Copy out word for word everything from the line containing "Identify the location" down to the line containing "Find the location of a particular element. This", both included, without the pictures.

Dataset excerpts:

::::

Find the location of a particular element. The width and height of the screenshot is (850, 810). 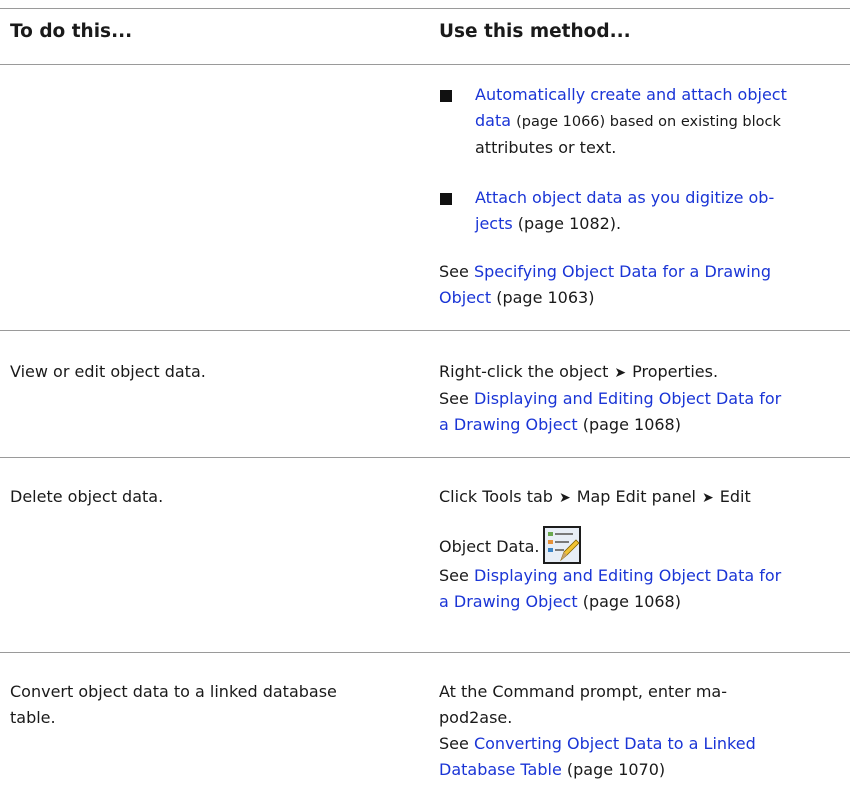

::::

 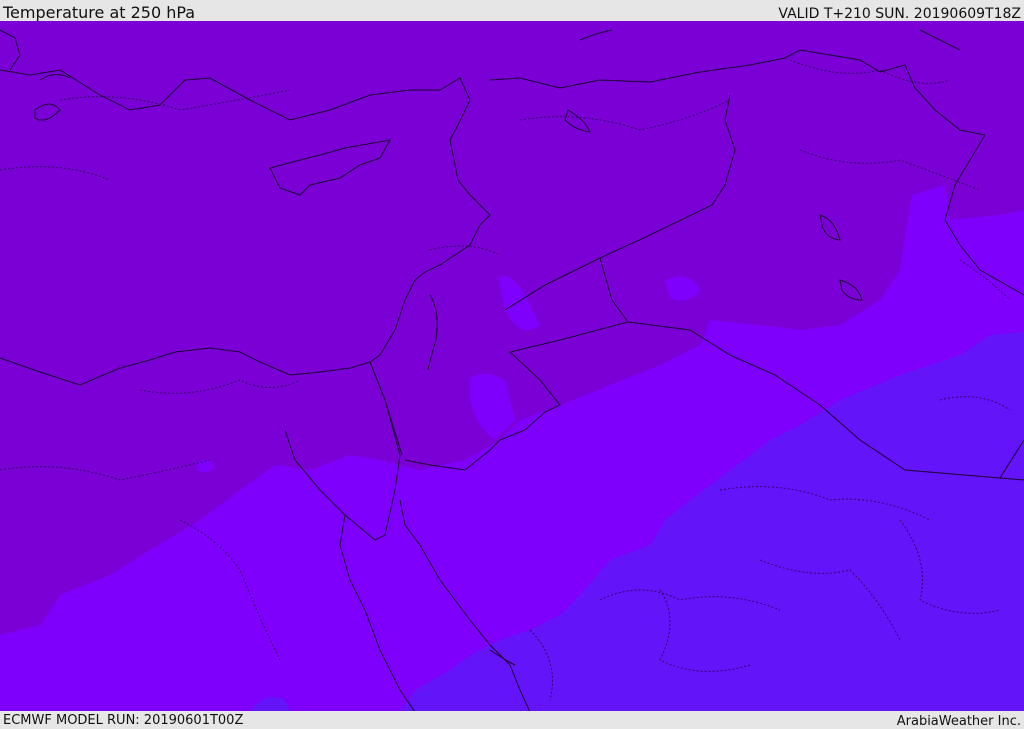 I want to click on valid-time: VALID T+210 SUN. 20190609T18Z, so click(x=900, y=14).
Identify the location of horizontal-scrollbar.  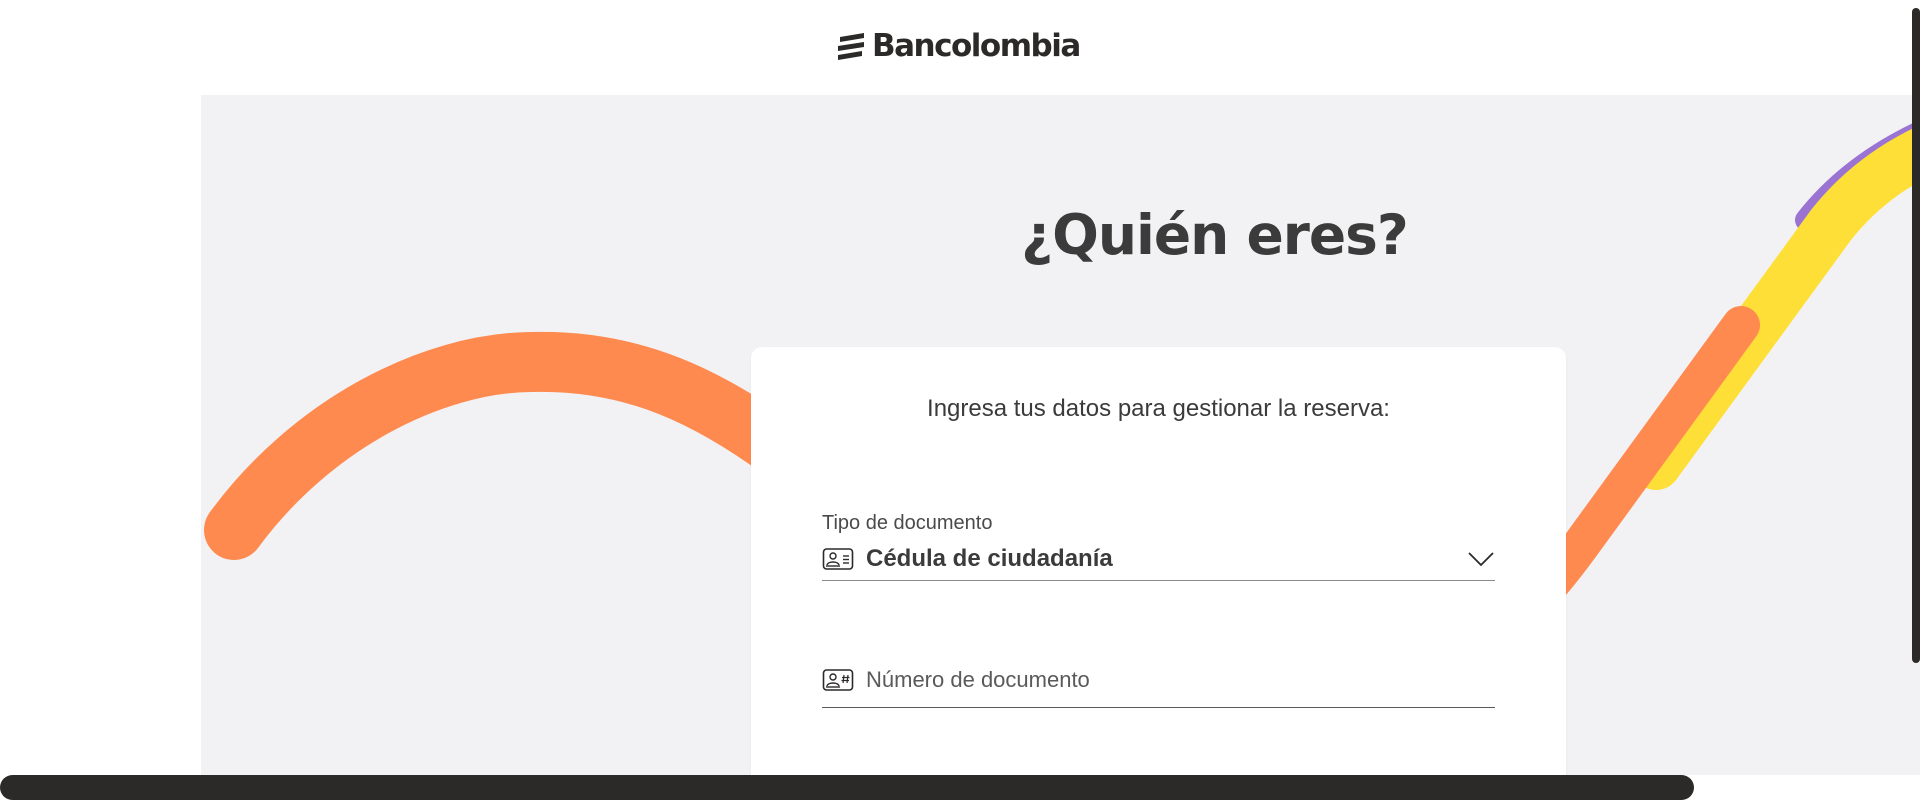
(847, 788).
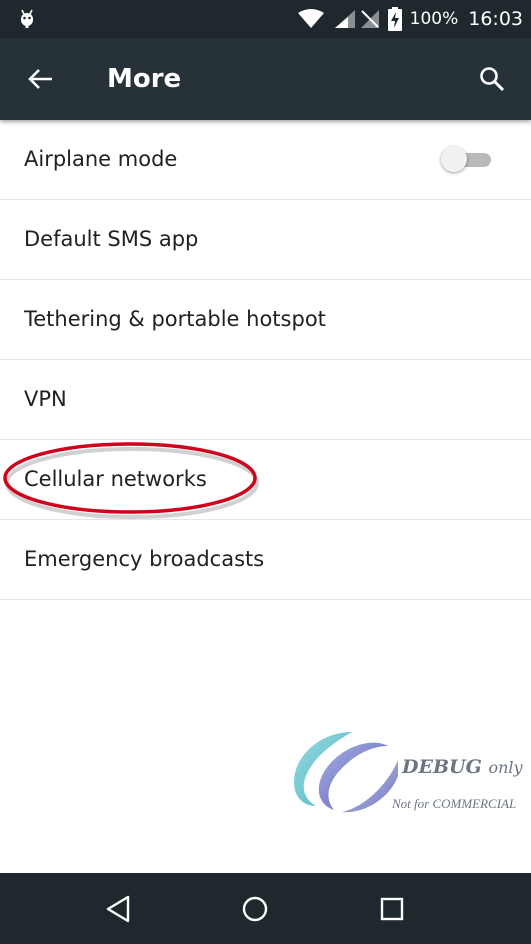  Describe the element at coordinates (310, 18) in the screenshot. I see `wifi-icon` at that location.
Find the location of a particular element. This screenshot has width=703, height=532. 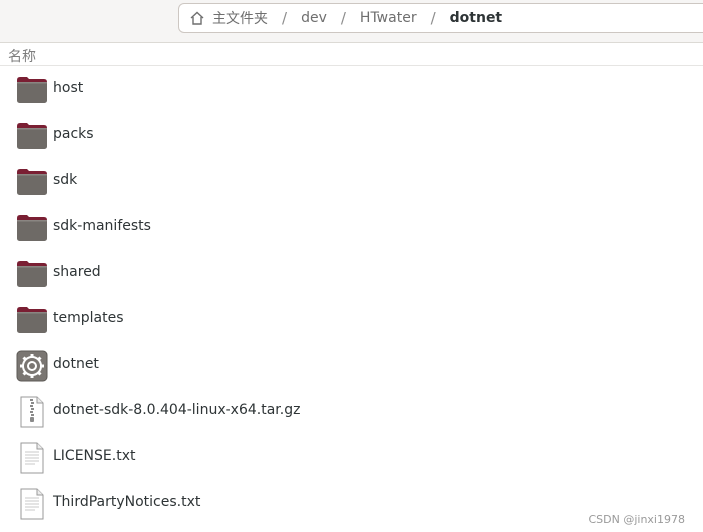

::::

Task result:
Identify the location of horizontal-scrollbar.  
(847, 788).
  Describe the element at coordinates (310, 18) in the screenshot. I see `wifi-icon` at that location.
Find the location of a particular element. This screenshot has width=703, height=532. 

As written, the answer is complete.